(Records from a pointing dataset)
------

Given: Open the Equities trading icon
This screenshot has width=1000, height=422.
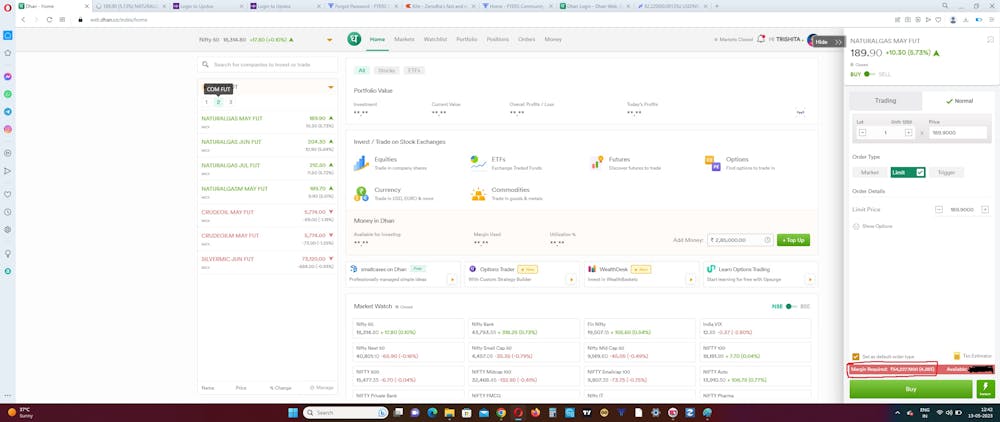Looking at the screenshot, I should pyautogui.click(x=361, y=162).
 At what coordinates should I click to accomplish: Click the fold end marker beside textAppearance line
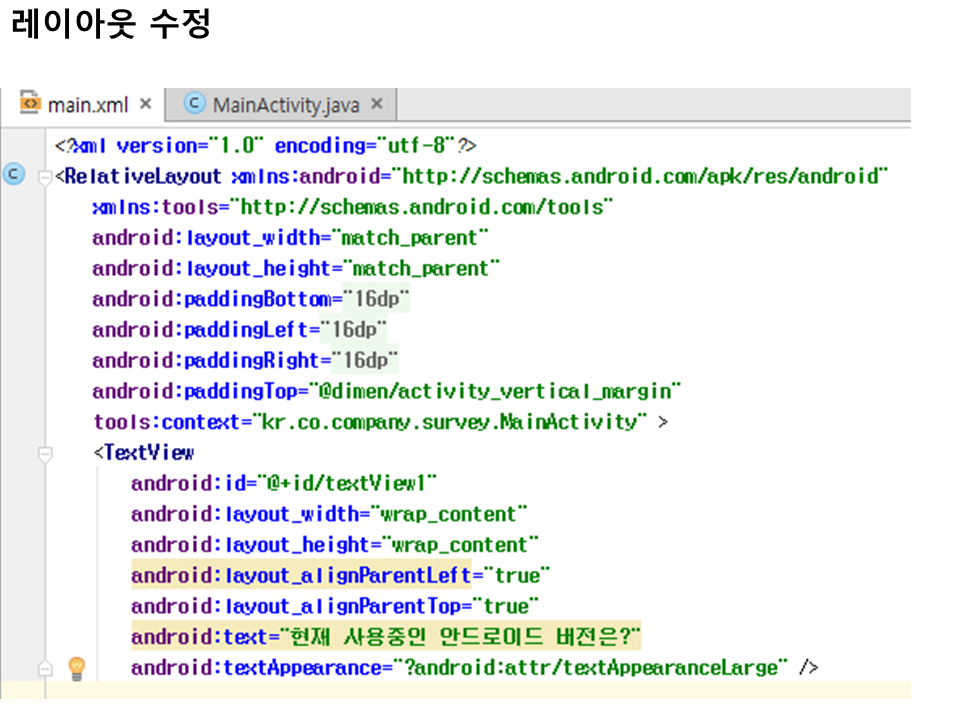(44, 668)
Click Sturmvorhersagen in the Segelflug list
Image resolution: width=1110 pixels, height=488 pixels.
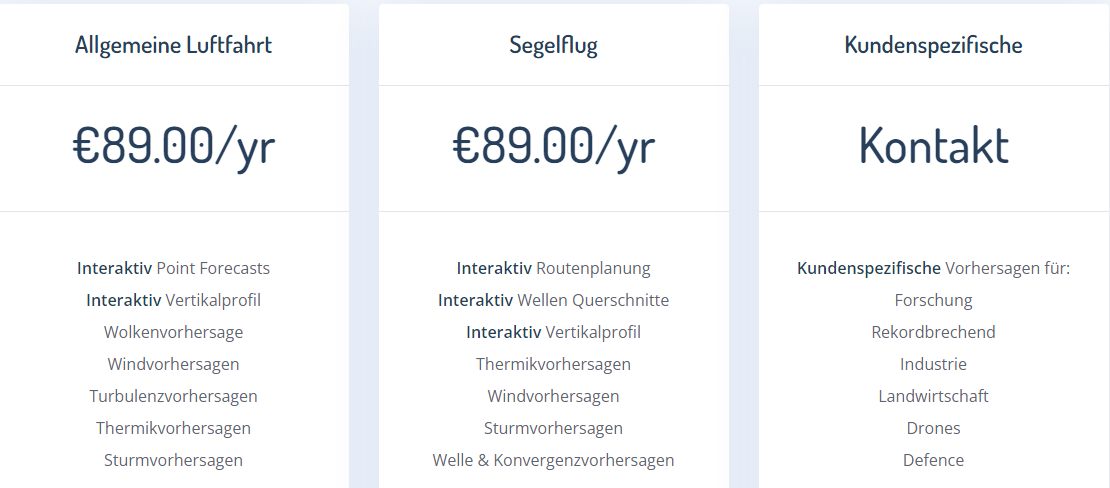(553, 428)
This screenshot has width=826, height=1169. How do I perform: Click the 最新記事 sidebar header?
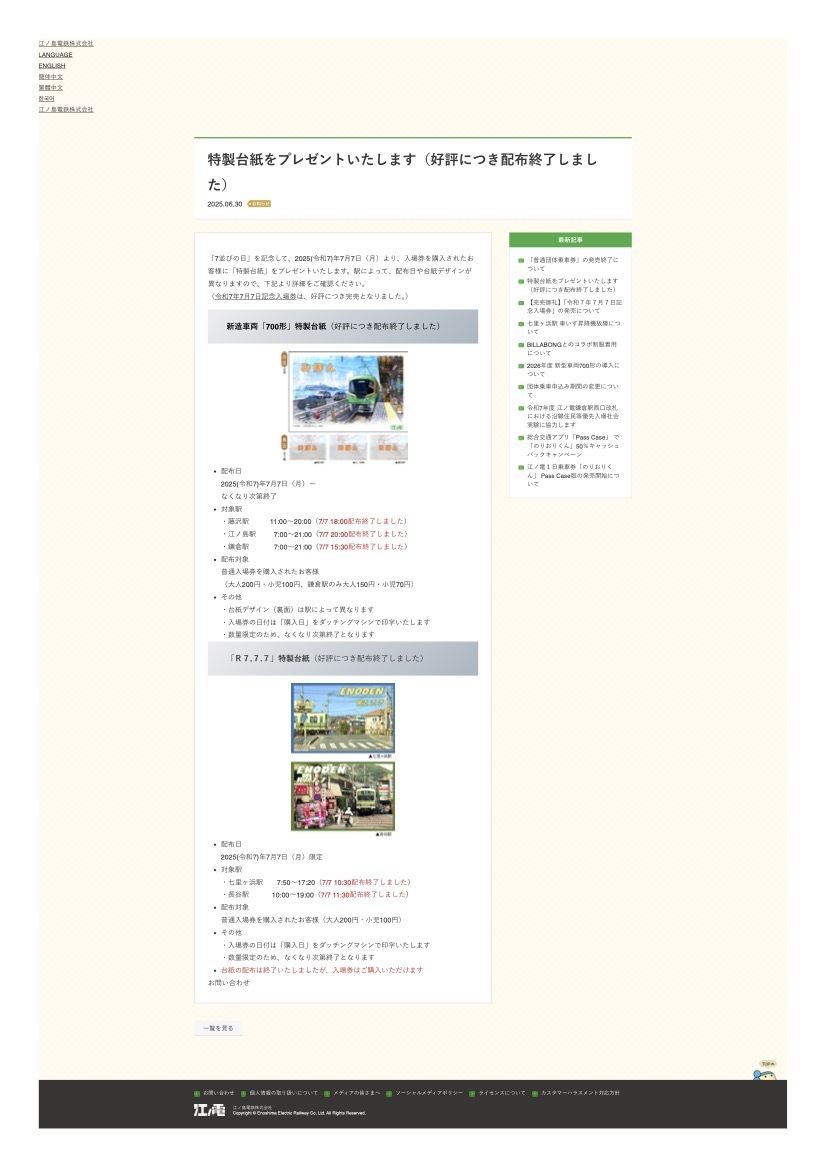(x=571, y=240)
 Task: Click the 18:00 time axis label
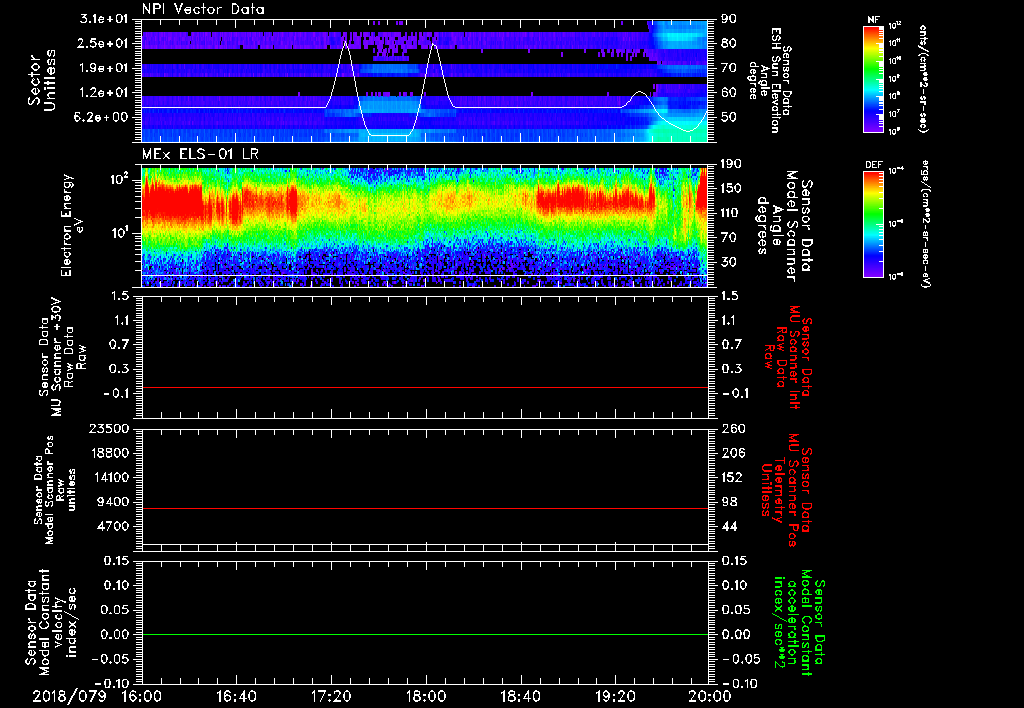pos(425,696)
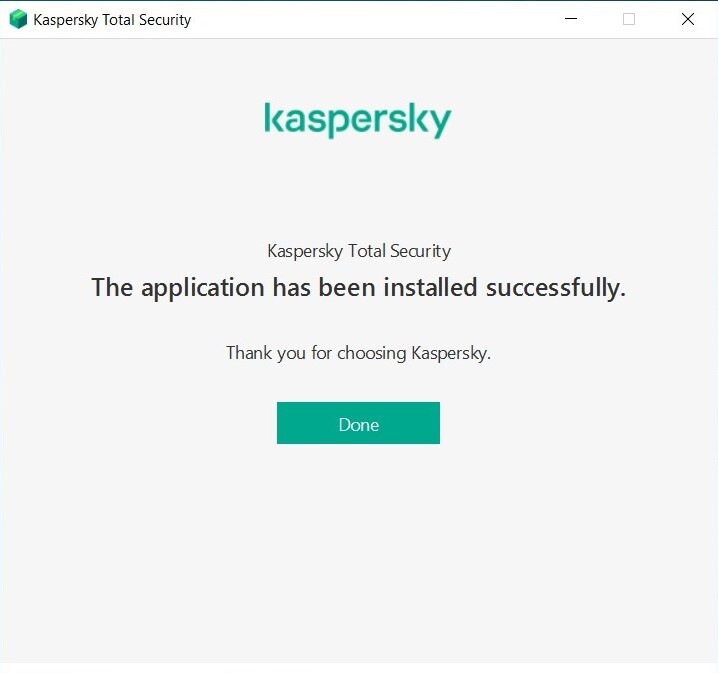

------

» Given problem: Which lines in the material above contain the string "width", with case counting? Pick out each such line and copy it in full.

» Expected answer:
This screenshot has width=1000, height=422.
Image resolution: width=1110 pixels, height=488 pixels.
This screenshot has width=826, height=1169. How do I perform: Click the 最新記事 sidebar header?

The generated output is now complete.